Route information
- Maintained by GDRT
- Length: 22.6 km (14.0 mi)

Major junctions
- North end: M39 in Soshanguve
- N4 in Akasia R55 in Pretoria
- South end: M1 in Pretoria

Location
- Country: South Africa
- Major cities: Soshanguve, Akasia, Pretoria

Highway system
- Numbered routes of South Africa;
| ← R76 |  | → R81 |

= R80 (South Africa) =

Provincial route in South Africa

The R80 is a provincial route in the City of Tshwane Metropolitan Municipality in Gauteng, South Africa that connects the Pretoria CBD with Mabopane and Soshanguve. It is a dual carriageway freeway, with 2 or 3 lanes in each direction at different points and is named the Mabopane Highway.

==Route==

It starts at a t-junction with the M1 road of Tshwane in the suburb of Roseville (5km north of Pretoria CBD), heading westwards and meeting the R55 road.

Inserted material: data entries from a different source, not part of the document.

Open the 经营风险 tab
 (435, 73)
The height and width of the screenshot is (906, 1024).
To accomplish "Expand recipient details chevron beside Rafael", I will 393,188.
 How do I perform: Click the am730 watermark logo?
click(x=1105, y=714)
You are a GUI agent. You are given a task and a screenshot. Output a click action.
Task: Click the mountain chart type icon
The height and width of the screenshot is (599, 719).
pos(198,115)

It passes through the Theo Martins Gateway (Afrikaans:Theo Martins Poort), a mountain pass over the Magaliesberg mountains, and the northbound carriageway has a rising hairpin bend, approaching the pass, as the freeway abruptly switches from an east-west to a south–north direction.

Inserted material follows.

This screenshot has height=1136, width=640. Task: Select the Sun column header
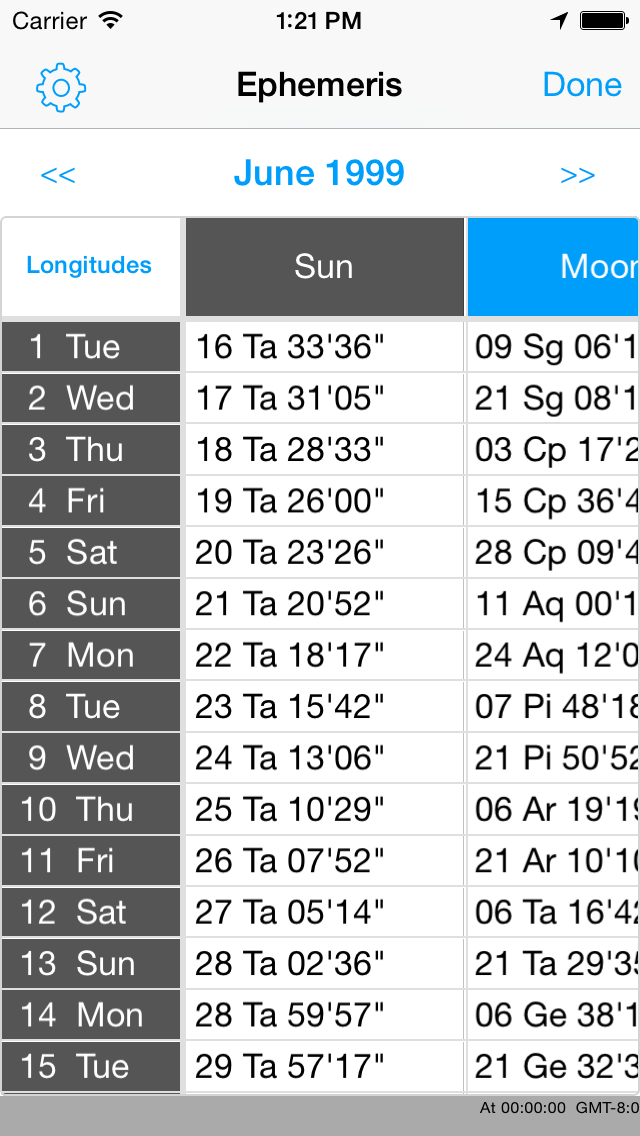pos(324,267)
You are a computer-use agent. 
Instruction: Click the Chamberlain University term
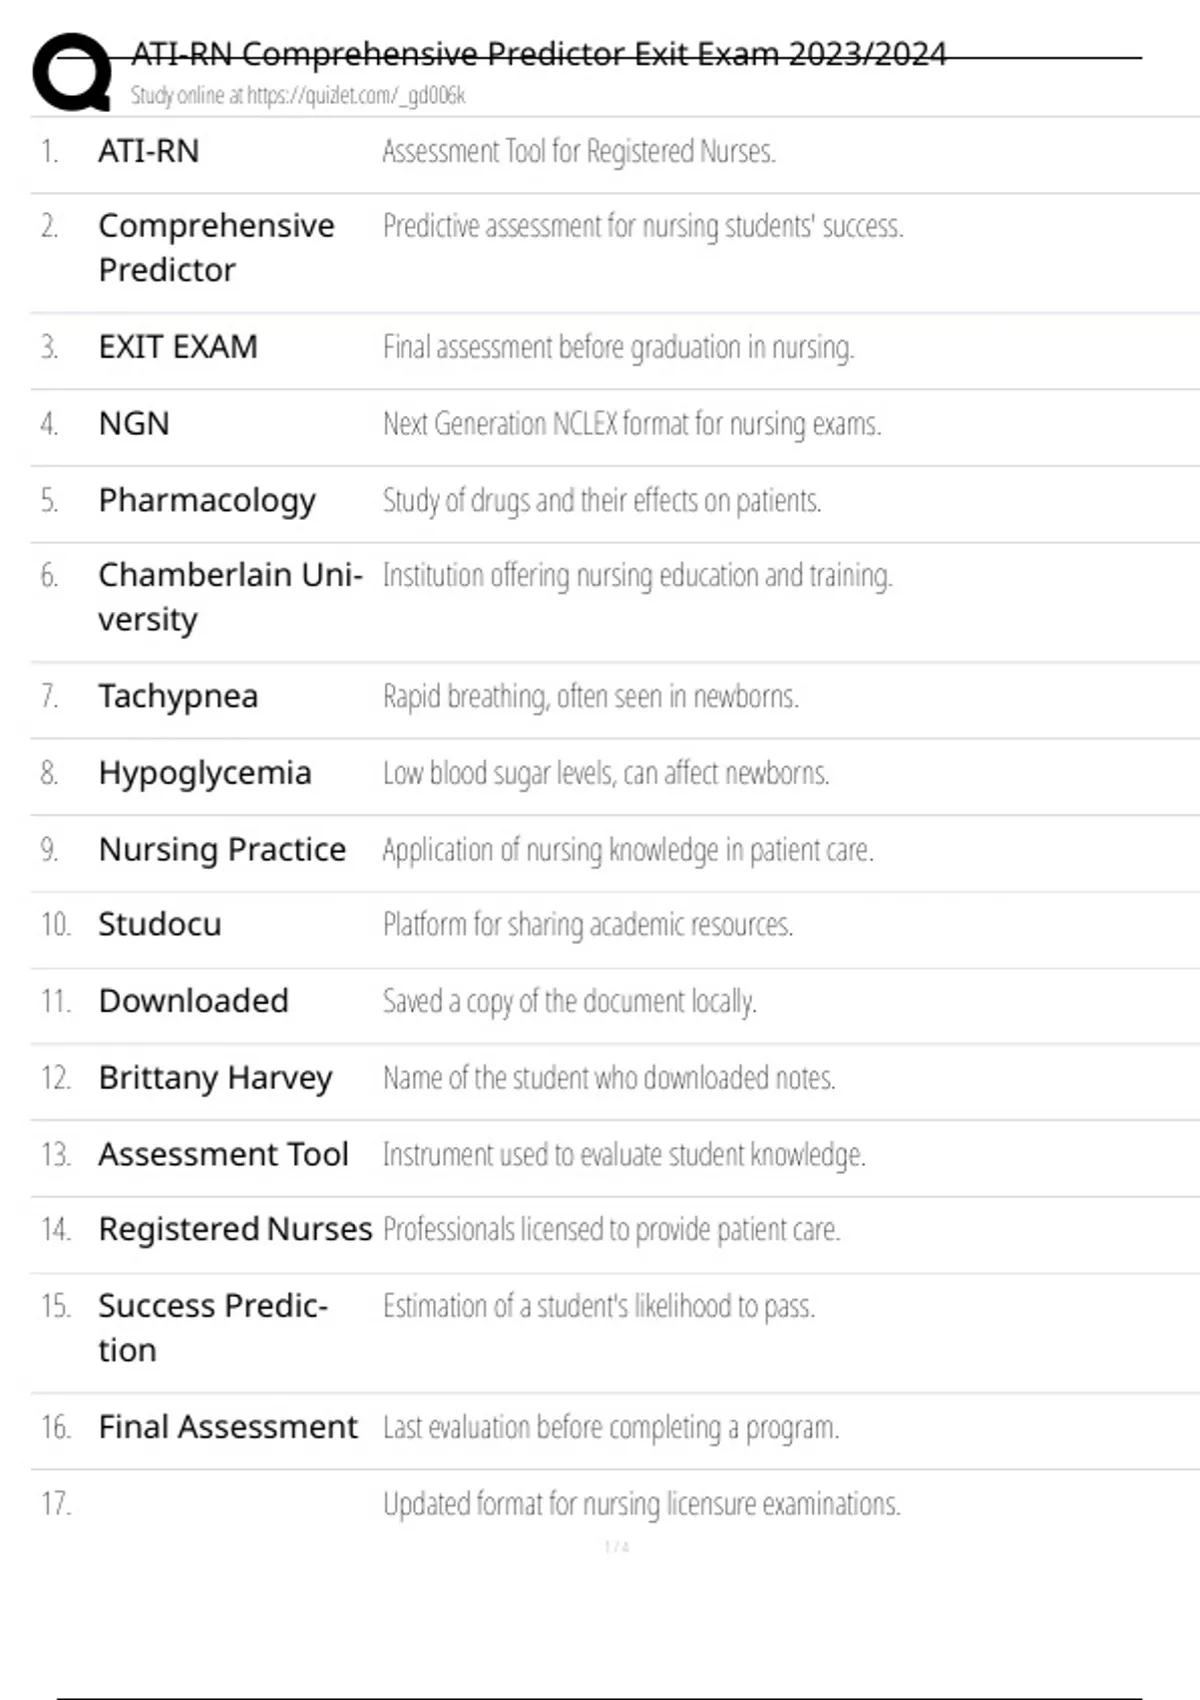(x=230, y=597)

Proceeding northwards, the R80 meets the R513 road before forming an interchange with the N4 national route (Northern Pretoria Bypass; Platinum Highway) in Akasia.

The highway proceeds northwards to meet the R566 road at an off-ramp just east of Rosslyn and proceeds to end at a junction with the M39 road of Tshwane in Soshanguve, with the M39 providing access to Mabopane (which is just west of Soshanguve).